Purpose: We intranodally immunized metastatic colorectal carcinoma patients, who had failed standard chemotherapy, with dendritic cells (DCs) pulsed with HLA-A*0201- or HLA-A*2402-restricted carcinoembryonic antigen (CEA) peptides to evaluate the safety of this treatment and the immune response against CEA peptides before and after the treatment. Experimental Design: Six patients with the HLA-A*2402 genotype and 4 patients with the HLA-A*0201 genotype were enrolled. A single CEA peptide (YLSGANLNL) or two CEA peptides (QYSWFVNGTF and TYACFVSNL) were used for patients with the HLA-A*0201 or HLA-A*2402 genotype, respectively. Autologous DCs were generated by culturing adherent mononuclear cells with interleukin 4 and granulocyte macrophage colony-stimulating factor for 6 days. Maturation of DCs was then induced with tumor necrosis factor α for 40 h. Mature DCs were pulsed with appropriate CEA peptides for 2 h. After washing, 1 million peptide-pulsed DCs were injected into one inguinal lymph node under sonographic guidance. Each patient received four injections.
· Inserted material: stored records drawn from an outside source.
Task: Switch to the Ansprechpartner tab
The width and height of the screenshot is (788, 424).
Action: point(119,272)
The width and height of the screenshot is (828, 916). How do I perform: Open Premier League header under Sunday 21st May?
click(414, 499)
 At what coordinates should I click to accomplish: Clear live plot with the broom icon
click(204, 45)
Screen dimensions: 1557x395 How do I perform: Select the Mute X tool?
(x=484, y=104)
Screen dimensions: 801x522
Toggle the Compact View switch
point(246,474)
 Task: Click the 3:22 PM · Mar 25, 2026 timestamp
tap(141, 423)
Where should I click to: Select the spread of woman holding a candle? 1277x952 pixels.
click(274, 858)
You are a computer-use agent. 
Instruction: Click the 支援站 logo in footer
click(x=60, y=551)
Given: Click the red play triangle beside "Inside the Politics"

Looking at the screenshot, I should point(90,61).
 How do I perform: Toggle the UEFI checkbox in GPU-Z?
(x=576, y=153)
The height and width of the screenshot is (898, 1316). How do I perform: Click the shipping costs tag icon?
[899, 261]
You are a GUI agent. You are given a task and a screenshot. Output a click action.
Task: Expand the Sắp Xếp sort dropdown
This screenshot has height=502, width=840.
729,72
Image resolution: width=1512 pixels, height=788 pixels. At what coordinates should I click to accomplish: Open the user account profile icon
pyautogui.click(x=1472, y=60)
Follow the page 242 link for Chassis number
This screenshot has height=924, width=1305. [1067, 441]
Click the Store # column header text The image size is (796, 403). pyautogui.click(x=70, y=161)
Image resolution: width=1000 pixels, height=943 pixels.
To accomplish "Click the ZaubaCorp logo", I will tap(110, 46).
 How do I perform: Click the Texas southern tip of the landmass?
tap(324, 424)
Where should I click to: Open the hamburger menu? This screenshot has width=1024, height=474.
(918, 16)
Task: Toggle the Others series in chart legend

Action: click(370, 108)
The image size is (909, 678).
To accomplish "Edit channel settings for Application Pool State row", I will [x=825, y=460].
Results: No grade II/III toxicity or autoimmunity was observed. An increase in the number of CEA-specific T cells after DC vaccination could be detected in 7 of 10 (70%) patients. Two (20%) patients had stable disease for at least 12 weeks. One of these 2 patients experienced a transient decrease in CEA levels during the treatment period and also had the most significant T-cell response against the immunizing CEA peptides. Conclusions: These results suggest that our vaccination procedure can generate or boost specific T-cell responses and may provide clinical benefit in certain cancer patients.